United States District Court, Northern District of California
Mar 21, 2024
22-cv-04224-VKD (N.D. Cal. Mar. 21, 2024)

Opinion

22-cv-04224-VKD

03-21-2024

AHMAD MUKHTAR FAIZI, an individual and derivatively on behalf of FALAFEL FLAME, INC., Plaintiff, v. BAKTASH TEMORI, et al., Defendants.


ORDER GRANTING IN PART AND DENYING IN PART PLAINTIFF'S MOTION FOR DEFAULT JUDGMENT RE: DKT. NO. 95

VIRGINIA K. DEMARCHI UNITED STATES MAGISTRATE JUDGE

I. BACKGROUND

Plaintiff Ahmad Mukhtar Faizi filed a “Verified Shareholder Derivative Complaint for Money Damages and Injunctive Relief,” seeking relief for himself and on behalf of nominal defendant Falafel Flame, Inc. (“Falafel Flame” or “Company”), against two of Falafel Flame's directors, Baktash Temori and Masoud Rustakhis, as well as a number of entities, including allegedly unauthorized Falafel Flame restaurants. See Dkt. No. 1. Most of the parties' litigation efforts have focused on four allegedly unapproved Falafel Flame establishments in Hayward, Sunnyvale, San Jose, and Upland, California (“Unapproved Falafel Defendants”). See id. ¶ 15; see also Dkt. No. 35 at 14. Noting that he did not know their formal entity names, Mr. Faizi sued certain defendants, including “Falafel Flame Sunnyvale, Falafel Flame Upland, and Falafel Flame San Jose” as “Doe” defendants, each of whom have appeared in this matter through counsel. See Dkt. No. 1 ¶ 15; see also Dkt. No. 28; Dkt. No. 38 ¶ 56.

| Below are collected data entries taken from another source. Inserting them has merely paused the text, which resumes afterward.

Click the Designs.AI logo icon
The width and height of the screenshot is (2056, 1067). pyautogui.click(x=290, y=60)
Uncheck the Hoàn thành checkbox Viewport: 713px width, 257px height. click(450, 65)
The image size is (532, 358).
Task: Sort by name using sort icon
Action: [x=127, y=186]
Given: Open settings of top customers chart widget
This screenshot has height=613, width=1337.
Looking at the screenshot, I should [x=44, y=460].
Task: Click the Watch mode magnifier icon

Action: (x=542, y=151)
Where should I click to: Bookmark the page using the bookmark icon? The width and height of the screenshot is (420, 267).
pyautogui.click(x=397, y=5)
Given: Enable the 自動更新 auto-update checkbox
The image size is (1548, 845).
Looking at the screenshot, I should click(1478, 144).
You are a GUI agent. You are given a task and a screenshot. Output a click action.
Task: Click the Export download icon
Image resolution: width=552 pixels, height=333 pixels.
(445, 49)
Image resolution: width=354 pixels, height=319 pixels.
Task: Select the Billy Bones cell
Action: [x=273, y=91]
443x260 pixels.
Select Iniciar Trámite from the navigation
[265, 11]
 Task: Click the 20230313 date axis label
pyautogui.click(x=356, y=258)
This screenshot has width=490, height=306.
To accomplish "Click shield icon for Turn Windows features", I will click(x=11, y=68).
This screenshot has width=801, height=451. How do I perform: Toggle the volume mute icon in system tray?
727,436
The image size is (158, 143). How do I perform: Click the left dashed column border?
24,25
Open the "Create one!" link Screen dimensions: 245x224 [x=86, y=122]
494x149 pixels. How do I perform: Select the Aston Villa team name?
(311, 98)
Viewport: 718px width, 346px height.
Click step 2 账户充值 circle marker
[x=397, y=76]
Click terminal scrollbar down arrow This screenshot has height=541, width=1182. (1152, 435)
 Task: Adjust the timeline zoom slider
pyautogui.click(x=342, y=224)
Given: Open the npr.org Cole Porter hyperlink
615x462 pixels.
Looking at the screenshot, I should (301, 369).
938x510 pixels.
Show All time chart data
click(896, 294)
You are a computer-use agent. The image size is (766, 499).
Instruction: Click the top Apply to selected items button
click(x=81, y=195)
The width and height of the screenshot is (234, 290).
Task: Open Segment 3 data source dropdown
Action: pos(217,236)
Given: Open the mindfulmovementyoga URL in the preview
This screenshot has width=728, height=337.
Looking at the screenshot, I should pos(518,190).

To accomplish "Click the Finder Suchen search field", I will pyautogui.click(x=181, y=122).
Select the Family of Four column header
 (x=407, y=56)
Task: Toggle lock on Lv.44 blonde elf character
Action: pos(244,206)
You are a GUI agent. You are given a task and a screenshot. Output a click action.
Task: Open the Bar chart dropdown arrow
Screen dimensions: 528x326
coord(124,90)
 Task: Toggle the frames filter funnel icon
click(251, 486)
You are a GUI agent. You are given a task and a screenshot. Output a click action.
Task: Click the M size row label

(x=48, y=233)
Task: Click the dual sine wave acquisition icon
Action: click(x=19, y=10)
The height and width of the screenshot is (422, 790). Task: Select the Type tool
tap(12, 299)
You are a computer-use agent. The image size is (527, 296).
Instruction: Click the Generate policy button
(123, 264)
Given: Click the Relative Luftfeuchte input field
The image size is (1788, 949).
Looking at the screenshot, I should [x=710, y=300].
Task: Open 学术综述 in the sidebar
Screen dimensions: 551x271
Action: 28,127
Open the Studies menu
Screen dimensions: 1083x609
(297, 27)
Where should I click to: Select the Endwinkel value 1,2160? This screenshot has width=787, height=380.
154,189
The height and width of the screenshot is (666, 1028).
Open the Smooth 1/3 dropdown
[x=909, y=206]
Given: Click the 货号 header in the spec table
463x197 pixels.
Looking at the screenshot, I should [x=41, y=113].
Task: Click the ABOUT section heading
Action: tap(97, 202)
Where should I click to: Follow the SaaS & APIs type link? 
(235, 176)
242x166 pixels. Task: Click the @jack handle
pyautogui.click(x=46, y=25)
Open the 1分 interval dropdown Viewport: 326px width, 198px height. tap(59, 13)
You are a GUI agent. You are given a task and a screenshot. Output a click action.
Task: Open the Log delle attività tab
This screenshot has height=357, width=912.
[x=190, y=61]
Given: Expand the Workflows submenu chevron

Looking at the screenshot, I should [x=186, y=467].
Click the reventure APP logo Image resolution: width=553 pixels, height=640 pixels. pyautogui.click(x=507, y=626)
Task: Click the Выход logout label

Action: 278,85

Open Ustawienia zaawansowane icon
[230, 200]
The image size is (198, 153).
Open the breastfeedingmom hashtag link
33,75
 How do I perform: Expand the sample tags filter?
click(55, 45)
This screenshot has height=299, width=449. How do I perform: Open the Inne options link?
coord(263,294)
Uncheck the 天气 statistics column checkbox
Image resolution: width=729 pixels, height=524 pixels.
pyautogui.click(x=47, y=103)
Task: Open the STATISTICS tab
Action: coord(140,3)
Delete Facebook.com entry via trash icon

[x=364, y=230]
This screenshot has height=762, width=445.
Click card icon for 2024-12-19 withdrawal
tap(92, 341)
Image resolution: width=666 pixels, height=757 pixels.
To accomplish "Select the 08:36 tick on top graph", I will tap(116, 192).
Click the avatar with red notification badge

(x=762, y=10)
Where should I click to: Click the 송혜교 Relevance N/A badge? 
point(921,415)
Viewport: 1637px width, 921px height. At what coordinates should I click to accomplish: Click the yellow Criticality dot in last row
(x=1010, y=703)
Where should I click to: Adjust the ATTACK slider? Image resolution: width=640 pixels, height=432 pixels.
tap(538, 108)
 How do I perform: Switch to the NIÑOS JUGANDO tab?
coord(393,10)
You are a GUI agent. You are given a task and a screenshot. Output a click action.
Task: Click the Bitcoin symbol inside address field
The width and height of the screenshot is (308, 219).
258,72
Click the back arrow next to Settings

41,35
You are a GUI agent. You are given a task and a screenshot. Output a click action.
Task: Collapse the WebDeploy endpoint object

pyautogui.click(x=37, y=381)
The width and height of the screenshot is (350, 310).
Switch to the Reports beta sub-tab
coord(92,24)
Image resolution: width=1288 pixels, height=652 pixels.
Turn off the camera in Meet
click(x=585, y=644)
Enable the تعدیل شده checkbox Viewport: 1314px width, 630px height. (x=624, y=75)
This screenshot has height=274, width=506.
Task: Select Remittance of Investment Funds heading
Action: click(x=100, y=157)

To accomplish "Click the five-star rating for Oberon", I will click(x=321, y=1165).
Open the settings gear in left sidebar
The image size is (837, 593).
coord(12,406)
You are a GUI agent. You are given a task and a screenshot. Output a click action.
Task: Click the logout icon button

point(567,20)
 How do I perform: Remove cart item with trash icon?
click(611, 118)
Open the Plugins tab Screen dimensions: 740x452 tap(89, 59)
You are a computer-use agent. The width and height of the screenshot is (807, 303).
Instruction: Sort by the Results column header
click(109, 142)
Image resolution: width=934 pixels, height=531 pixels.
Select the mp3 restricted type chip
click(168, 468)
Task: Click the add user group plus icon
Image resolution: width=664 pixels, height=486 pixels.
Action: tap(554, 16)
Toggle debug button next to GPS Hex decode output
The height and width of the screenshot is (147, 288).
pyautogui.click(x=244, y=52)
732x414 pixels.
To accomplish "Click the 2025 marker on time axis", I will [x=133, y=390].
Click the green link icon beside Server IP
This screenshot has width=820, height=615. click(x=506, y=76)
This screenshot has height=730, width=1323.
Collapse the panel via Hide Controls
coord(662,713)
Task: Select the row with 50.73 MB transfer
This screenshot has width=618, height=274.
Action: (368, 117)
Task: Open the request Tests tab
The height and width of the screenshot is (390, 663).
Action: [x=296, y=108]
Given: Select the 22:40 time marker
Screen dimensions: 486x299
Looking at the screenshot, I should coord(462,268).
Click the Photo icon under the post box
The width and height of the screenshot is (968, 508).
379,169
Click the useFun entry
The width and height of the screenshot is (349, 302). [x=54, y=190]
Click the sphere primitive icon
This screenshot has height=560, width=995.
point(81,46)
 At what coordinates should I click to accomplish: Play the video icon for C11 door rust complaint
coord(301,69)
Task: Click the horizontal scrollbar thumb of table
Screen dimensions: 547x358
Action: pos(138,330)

The parties are familiar with the underlying events in this litigation leading to the Court's November 13, 2023 order striking the answer of Falafel Flame Hayward, Falafel Flame Sunnyvale, and Falafel Flame San Jose (Dkt. No. 91). Those details will not be recounted here, except as necessary in the discussion below. In sum, in October 2022, the Court issued an order granting (as modified) Mr. Faizi's motion for a preliminary injunction, focusing on the Unapproved Falafel Defendants and the complaint's first claim for relief, brought on behalf of the Company, for trademark infringement under the Lanham Act, 15 U.S.C. § 1114. Dkt. No. 35. The Unapproved Falafel Defendants failed to comply with that injunction, despite multiple attempts to enforce the terms of the Court's October 2022 order. See, e.g., Dkt. Nos. 52-54, 65, 75, 77, 82, 91. Accordingly, the Court struck the answer of Falafel Flame Hayward, Falafel Flame Sunnyvale, and Falafel Flame San Jose, directed the Clerk of Court to enter default (only as to those defendants and only as to the first claim under the Lanham Act claim for trademark infringement), and permitted Mr. Faizi to move for default judgment on that claim. Dkt. No. 91 at 9. The Court also permitted those defendants to oppose any such motion, notwithstanding the entry of their default. Id. at 9-10.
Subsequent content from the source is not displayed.